Tic Tac Toe Is Two Thousand Years Old. The Newest Version Has Synthwave.
A short history of tic-tac-toe — from the Roman game Terni Lapilli to the 1952 EDSAC computer game OXO to the new Neon Tic Tac Toe game on FunClicker.
Most people learn tic-tac-toe before they learn to spell it. It's the first game most kids draw on a piece of paper. It's the first game a lot of people teach their children. It's also one of the oldest games still played on Earth.
The game's earliest known ancestor is a Roman three-piece grid game called Terni Lapilli, the Latin name for "three small stones." Romans played it on stone slabs scratched into floors and walls across the empire — archaeologists have found Terni Lapilli boards at Hadrian's Wall in northern England, the ruins of Pompeii, and several sites along the Mediterranean. The Roman version had a small twist over the modern game: players couldn't add stones once all three were on the board. Instead, they slid an existing stone to an adjacent square, which means the game was less about marking territory and more about positional pressure. It was a game of patience.
The British name noughts and crosses first appears in print in the early 19th century, in a London children's games book that described it as a school slate game. The American name tic-tac-toe has a stranger origin — it comes from a separate bingo-adjacent game where players threw beans at a numbered grid and shouted "tic, tac, toe" when they marked a winning row. The name slowly migrated to the pencil-and-paper grid game over the 20th century, eventually replacing the older American name "tit-tat-toe."
The first computer version of tic-tac-toe was written in 1952. Alexander Douglas, a PhD student at Cambridge University, built a game called OXO for the EDSAC computer as part of his thesis on human-computer interaction. It's widely cited as one of the first video games ever built. OXO predates Spacewar by ten years and Pong by twenty.

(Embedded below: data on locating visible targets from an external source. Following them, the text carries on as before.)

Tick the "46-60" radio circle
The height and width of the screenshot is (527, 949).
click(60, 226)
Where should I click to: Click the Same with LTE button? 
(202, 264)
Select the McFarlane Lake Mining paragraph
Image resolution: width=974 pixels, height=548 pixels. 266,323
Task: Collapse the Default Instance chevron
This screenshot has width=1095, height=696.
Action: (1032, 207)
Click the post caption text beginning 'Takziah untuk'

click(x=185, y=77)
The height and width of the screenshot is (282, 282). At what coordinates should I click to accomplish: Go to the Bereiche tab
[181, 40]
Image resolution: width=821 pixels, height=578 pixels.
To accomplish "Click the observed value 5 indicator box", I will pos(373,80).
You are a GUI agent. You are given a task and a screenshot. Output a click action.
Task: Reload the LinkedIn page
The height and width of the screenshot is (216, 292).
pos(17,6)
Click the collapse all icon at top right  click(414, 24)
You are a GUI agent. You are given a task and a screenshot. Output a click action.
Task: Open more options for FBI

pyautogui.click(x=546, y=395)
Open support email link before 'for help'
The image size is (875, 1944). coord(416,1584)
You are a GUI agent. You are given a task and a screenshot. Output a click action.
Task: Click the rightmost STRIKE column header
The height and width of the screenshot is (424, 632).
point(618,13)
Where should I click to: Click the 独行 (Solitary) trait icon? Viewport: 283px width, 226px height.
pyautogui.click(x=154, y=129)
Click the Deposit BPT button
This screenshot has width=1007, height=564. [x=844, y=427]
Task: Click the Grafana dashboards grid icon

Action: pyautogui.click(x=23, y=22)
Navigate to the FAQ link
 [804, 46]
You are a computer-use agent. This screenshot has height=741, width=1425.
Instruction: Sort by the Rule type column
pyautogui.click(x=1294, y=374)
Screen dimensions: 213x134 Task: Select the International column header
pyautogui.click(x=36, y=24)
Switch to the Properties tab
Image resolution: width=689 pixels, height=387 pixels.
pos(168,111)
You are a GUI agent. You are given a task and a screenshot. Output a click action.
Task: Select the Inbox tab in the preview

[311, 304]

It also played a mathematically perfect game, which made it the first computer that couldn't be beaten at tic-tac-toe.
That mathematical perfection is why tic-tac-toe has the reputation it has today. On a standard 3×3 board, two players who both play perfectly always draw — the game has been formally proven solved since the 1960s. This is why most people stop playing tic-tac-toe somewhere around age nine. Once you understand the pattern, the game is over.
The way you make tic-tac-toe interesting again is to break the 3×3 constraint. The 19th-century Japanese game Gomoku does this by playing five-in-a-row on a 15×15 board, where the tactical possibilities open up to something closer to chess. Modern variants pull the board size somewhere in between — 4×4 and 5×5 boards with four-in-a-row win conditions, which keep games fast while making perfect play impossible.
The Neon Tic Tac Toe game we launched this week takes this same approach. It ships with three board sizes — 3×3 for the classic experience, 4×4 and 5×5 for the harder games. It also ships with four switchable visual skins, which is the part of the game that wasn't possible in 79 AD: a synthwave skin with a neon grid floor that wouldn't have made sense to a Roman scratching stones into a wall, but that makes a lot of sense to anyone who grew up with arcade machines.
Tic-tac-toe doesn't change. The medium does.